There are objects and trinkets that incorporate ivory such as carved chess sets, jewelry, or dominoes etc… However, a violin bow is NOT a trinket. It is the only working tool that incorporates a very small piece of ivory and has been in constant daily use by musicians unchanged for more than 2 centuries.
Thomas Jefferson, violinist as well as our celebrated third president claimed that “ music is an enjoyment, the deprivation of which can not be calculated ..” “..music is invaluable where a person has an ear. It furnishes a delightful recreation for the hours of respite from the cares of the day, and lasts us through life.” It was the passion of his soul. Upon Jefferson’s death his violins were sent to be sold to pay his debts. Today he would not be allowed to sell his bows if they contained even a tiny piece of ivory.
I recommend including an exemption to the pending legislation for old violin/cello bows and not requiring the owners to produce paperwork which never existed and impossible to show.
Government confiscation and/or fining the owner of a violin bow made 75 years ago which was bought legally at that time and has been in constant use in the US ever since, will do very little to stop current elephant poaching.

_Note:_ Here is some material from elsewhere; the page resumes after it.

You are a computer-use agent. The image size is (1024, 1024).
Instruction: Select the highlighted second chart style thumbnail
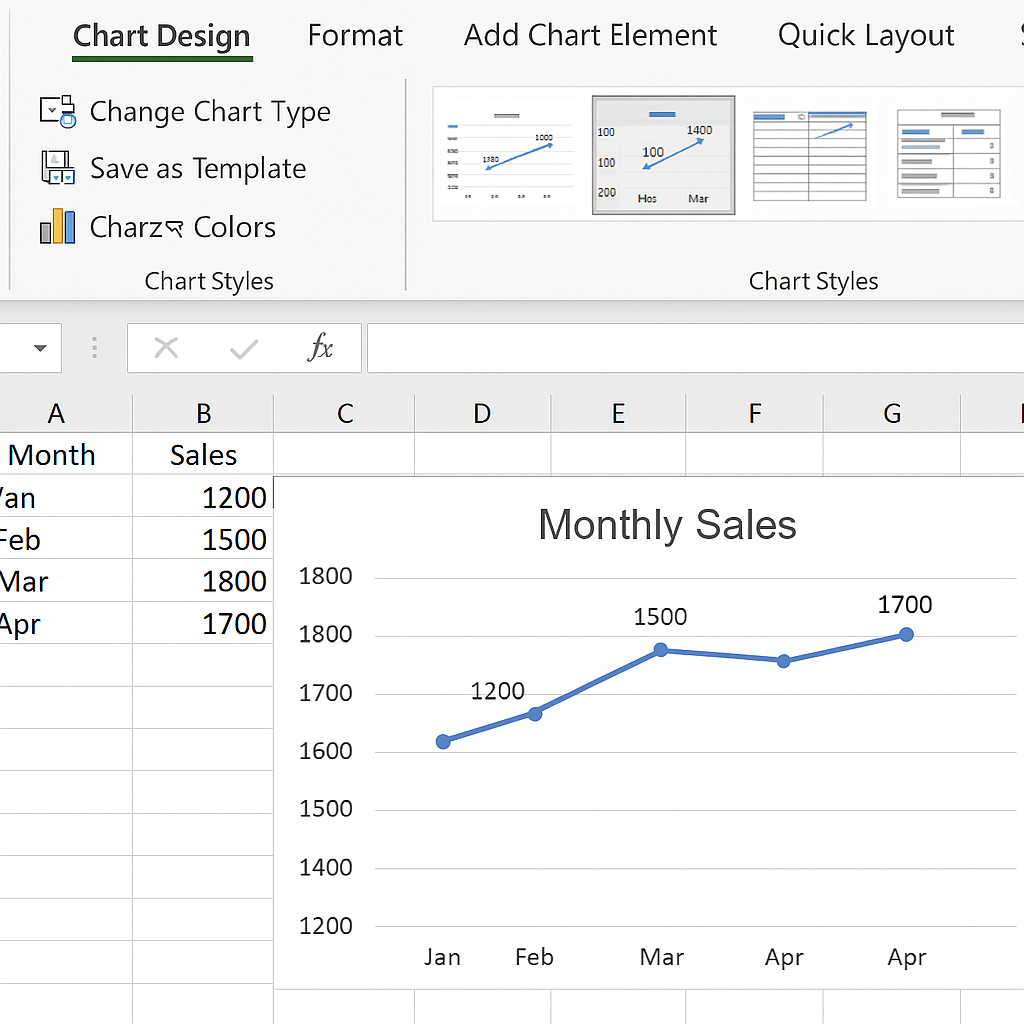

A fundamental question is how can the White House and Department of Fish and Game blame a musician or some bow collectors for an increase in elephant poaching if bow makers have ceased using ivory almost 3 decades ago?
Another area of concern are the tax, insurance and estate issues that will unfortunately and inevitably arise if the proposed legislation is signed into law. If the majority of vintage or antique bows which have a small ivory tip but lack old paperwork demonstrating when the bow first arrived in the US, then the bow will be prohibited from being sold or transported in the US and therefore will become essentially worthless. Up to now, professional musicians were allowed to list on their income tax return their violins and bows as business equipment and tools necessary for their profession.
As for insurance and appraisals, if a bow becomes instantly and permanently unsalable if the proposed legislation is signed because it lacks old paperwork, what value can it be appraised or insured for? Will insurance companies even bother to insure the bow if it is “illegal”
I happen to own a violin bow that I bought many years ago from a man whose wife was an orchestra violinist. This man was a soldier stationed in France at the end of World War 2. While he was stationed in France, his wife wrote him and asked if he would be able to buy her a bow made by the finest bow maker he could find working in France at that time. He located the finest bow maker he could, bought the bow and presented it to her upon his return to the States after the war. The bow is a rarity because it is branded with the year 1945. Most bow makers, if they branded at all, usually only used their name and not a date of manufacture. Both the husband and wife are long deceased and there is no official paperwork showing when this soldier carried the bow back to the States. This bow, even though clearly and without question was manufactured and brought to the States long before CITES, would be deemed unsalable and valueless.
I recommend including an exemption to the pending legislation for vintage and antique violin/cello bows; an exemption that excuses the owners from the requirement to produce paperwork which in most cases never existed and is in almost all cases impossible to show.
Musicians today should not be held responsible or penalized for actions in which they had no hand, but on which their careers rely. An exemption would ease the weight of consequences, while maintaining the integrity of the existing protective laws. I see this small change as a way for musicians, conservationists, and lawmakers alike to move forward on this issue.